Internet governance discussions from 2006 onwards highlighted the lack of IDNs in the root domain zone (which would enable full IDN domain names including at the top level) as a key building block towards the goal of a multilingual Internet. From 2005, there was increasing pressure on ICANN, the global coordinator of Internet domain names, to implement IDNs in the root zone.

In the meantime, some countries created their own work-arounds. For example, China and the Republic of Korea developed keyword searches at the domain name servers for .cn and .kr. For those searching for domains within the country, the keyword system resolves the domain without the user having to type the Latin-script domain ending (TLD). In China and Egypt, browser add-ons were developed to translate a domain into another name that would be looked up on national servers, to enable Internet users to enter local character strings into browsers. However, this solution relied on users downloading a plug-in, which was not compatible with every browser. These efforts indicate the importance that policy makers and technologists have placed on internationalising domain names, and that IDNs emerged as the superior technology amongst a number of alternatives.
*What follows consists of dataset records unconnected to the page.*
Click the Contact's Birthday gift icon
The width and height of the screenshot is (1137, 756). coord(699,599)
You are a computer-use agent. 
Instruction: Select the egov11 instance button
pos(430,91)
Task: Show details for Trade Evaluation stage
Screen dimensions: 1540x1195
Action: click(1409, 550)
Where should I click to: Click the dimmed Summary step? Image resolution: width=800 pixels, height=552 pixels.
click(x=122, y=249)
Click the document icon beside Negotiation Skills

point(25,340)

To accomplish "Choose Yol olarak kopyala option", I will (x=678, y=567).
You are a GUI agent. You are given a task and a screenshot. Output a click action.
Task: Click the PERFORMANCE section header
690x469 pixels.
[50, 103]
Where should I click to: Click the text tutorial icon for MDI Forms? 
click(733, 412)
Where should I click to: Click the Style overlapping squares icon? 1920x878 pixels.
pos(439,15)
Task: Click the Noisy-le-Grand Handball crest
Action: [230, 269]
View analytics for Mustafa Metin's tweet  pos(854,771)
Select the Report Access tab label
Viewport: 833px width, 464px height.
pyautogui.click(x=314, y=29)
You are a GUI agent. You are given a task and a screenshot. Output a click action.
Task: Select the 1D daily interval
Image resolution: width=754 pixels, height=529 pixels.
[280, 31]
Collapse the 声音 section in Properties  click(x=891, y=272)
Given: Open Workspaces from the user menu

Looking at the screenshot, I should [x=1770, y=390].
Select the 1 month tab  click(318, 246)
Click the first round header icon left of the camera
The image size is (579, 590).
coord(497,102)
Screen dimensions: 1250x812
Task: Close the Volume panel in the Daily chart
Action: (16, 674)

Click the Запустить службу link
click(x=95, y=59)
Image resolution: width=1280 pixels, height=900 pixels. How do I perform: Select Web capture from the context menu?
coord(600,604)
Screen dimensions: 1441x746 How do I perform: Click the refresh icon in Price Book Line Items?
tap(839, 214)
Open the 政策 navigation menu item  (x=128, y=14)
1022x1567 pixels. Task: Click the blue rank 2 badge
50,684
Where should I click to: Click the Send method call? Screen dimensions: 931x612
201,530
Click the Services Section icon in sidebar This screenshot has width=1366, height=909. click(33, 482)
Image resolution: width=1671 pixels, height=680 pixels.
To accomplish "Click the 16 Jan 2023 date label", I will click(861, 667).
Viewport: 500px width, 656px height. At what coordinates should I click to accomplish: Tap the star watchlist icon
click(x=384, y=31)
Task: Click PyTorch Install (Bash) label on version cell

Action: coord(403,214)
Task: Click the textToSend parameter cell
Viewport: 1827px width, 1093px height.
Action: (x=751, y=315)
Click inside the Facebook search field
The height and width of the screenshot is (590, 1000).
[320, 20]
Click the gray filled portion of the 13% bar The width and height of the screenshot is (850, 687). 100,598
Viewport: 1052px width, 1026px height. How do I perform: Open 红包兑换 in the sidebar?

Following pressure from the ccTLD community, ICANN introduced a fast track process to create IDN ccTLDs in 2007-2008, describing the programme as a “top priority”. In 2010, ICANN took the historic step of approving ccTLDs in native scripts for four countries: مصر (Egypt), السعودية (Saudi Arabia), рф (Russian Federation) and امارات (United Arab Emirates). Since then, there has been a steady expansion of the number of IDN.IDN registries launched, including 한국 (Republic of Korea), قطر (Qatar), فلسطين (Palestine), الجزائر (Algeria), 香港 (Hong Kong), سورية (Syrian Arab Republic), қаз (Kazakhstan), срб (Serbia), 新加坡 and சிங்கப்பூர் (Singapore). By end of December 2018, 86 ccTLDs were offering IDNs, including 23 at the top level.

In 2012, ICANN opened applications for new gTLDs, including IDNs. More than 100 applications for IDNs were received and have led to gTLD IDNs coming onto the market from 2013 onwards. By end December 2018, nearly 450 gTLDs were offering IDNs, including more than 50 at the top level. The IDN World Report provides comprehensive data for that rollout and continues to monitor the growth of IDNs globally. The report continues to attract new partners and sources of data, and plans to add new IDN data to its growing pool of data and monitor new gTLDs as they come onto the market.